I have multiple two-color microarray experiments, analyzed with the same technology, that are connected through common genotypes. I want to compute best linear unbiased estimates (BLUEs)/adjusted values for each RNA source across all experiments. I have tried a combined analysis in limma in a single step and a two-step approach using a linear mixed model package (lme4
in R). The resulting BLUEs are highly correlated, but their estimated standard deviations of the errors are only moderately correlated. How can this be explained?
Full description and question
The dataset that I would like to analyze in limma
has the following properties:
- Seven separate experiments, which share a common chip and image-reading technology.
- All RNA sources across experiments are biological replicates.
- All RNA sources that occur mutiple times on the same array are technical replicates.
- The different experiments are connected via some common genotypes, but not via common arrays.
- The hybridization pairs were selected in a way that ensures that all RNA sources are connected (interwoven loop design).
- A two-color design was used, where, for each experiment, every genotype was labeled once with "Cy3" and once with "Cy5", respectively.
Our goal is to compute best linear unbiased estimates (BLUE)/adjusted values of the gene expressions for each RNA source. We are NOT interested in the differences of gene expressions between the RNA sources as it is usually the case. I see two options to achieve this goal of ours:
1. A one-step approach where all arrays from every experiment are included in the limma
analysis. In order to account for the existence of multiple experiments, an "Experiment"-effect is added by augmenting the design matrix by the number of experiments.
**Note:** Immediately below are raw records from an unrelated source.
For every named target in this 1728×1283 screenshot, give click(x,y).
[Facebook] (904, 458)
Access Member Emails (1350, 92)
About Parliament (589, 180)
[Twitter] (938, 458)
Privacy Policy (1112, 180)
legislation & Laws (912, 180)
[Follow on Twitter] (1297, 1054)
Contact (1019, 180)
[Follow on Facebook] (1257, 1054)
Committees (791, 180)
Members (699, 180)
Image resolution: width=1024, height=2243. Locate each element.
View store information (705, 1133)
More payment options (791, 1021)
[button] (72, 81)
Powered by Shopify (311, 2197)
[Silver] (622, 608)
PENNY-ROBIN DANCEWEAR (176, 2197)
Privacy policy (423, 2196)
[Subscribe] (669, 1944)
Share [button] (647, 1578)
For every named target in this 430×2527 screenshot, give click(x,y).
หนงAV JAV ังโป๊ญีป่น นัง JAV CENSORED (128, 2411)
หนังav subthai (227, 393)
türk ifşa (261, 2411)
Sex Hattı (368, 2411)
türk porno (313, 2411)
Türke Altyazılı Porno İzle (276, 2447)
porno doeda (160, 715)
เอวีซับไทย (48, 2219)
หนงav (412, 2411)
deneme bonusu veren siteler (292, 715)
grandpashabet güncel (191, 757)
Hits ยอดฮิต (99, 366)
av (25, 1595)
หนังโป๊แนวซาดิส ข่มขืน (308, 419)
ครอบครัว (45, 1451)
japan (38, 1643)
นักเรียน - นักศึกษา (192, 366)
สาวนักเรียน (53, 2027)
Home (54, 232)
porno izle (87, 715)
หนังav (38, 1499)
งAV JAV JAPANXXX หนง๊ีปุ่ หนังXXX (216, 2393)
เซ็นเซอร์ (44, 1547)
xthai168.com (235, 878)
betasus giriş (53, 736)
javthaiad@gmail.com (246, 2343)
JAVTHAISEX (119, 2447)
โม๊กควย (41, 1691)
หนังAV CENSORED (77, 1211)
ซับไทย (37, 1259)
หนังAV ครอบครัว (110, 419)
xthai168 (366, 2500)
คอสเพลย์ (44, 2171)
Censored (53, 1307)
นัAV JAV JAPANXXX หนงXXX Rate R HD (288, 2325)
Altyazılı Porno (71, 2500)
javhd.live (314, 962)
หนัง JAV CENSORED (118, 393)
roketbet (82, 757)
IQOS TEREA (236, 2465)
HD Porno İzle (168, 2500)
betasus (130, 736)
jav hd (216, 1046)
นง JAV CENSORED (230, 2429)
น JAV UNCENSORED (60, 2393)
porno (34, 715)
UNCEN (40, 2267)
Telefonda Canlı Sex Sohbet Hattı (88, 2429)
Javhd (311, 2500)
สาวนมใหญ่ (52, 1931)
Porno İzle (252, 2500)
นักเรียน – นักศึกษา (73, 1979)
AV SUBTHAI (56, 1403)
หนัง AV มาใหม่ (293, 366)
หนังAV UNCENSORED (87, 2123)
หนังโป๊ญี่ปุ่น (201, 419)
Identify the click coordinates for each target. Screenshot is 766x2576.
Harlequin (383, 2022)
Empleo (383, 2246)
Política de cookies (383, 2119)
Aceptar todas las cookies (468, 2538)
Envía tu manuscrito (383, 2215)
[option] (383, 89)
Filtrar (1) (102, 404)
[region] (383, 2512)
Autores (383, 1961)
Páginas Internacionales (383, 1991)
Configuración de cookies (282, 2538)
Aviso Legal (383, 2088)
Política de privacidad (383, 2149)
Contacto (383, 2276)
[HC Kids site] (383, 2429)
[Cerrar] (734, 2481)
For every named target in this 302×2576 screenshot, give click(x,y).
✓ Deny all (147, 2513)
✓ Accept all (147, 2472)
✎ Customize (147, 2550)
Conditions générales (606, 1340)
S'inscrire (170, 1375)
rnasources <- uniqueTargets(targets) design <- modelMatrix(targets, ref = rnasources[1]) fact_mod <- model.matrix(~0 + Experiment, dd) design <- cbind(design, fact_mod)
, where dd
is a data frame that contains the levels of the arrays dependent on their experiment membership.
2. A two-step approach where each experiment is analyzed separately, the BLUEs are extracted from the individual experiment and enter a linear mixed model with an "Experiment" effect (for example lme4
or asreml
).
I have investigated both analyses and there is a very high correlation (r = 0.97) between the LS-means from the one-stage and the two-stage analysis, respectively. However, the correlation between the estimated standard deviations of the errors (sigma
both in lme4
and limma
) is merely 0.7. Now I am wondering about the reason for those differences. Interestingly, the correlation between the best linear unbiased predictors (BLUP) of the random "Experiment" effect in the two-stage model and the best linear unbiased estimates (BLUE) of the fixed "Experiment" effect in the one-stage model is close to zero, which I did not expect in advance. Some assumptions:
- The model matrix for the one-stage analysis is incorrect. I have read in other posts that it is fine to augment the design matrix by adding different levels of a "Batch" effect. I would consider this case to be comparable to mine, so I do not immediately see a problem here, but please correct me if I am wrong.
- The precision of the sigmas is considerably higher for the one-stage approach compared to the two-stage approach, since there is simply more information available for the estimation of the BLUEs.
I assume that you're referring to the BLUEs of the coefficients when you're talking about "RNA sources". The best estimate of the observed expression value for each sample would be, well, the observed expression value.
Yes, I am referring to the log-ratio between a given RNA source and my chosen reference for each gene.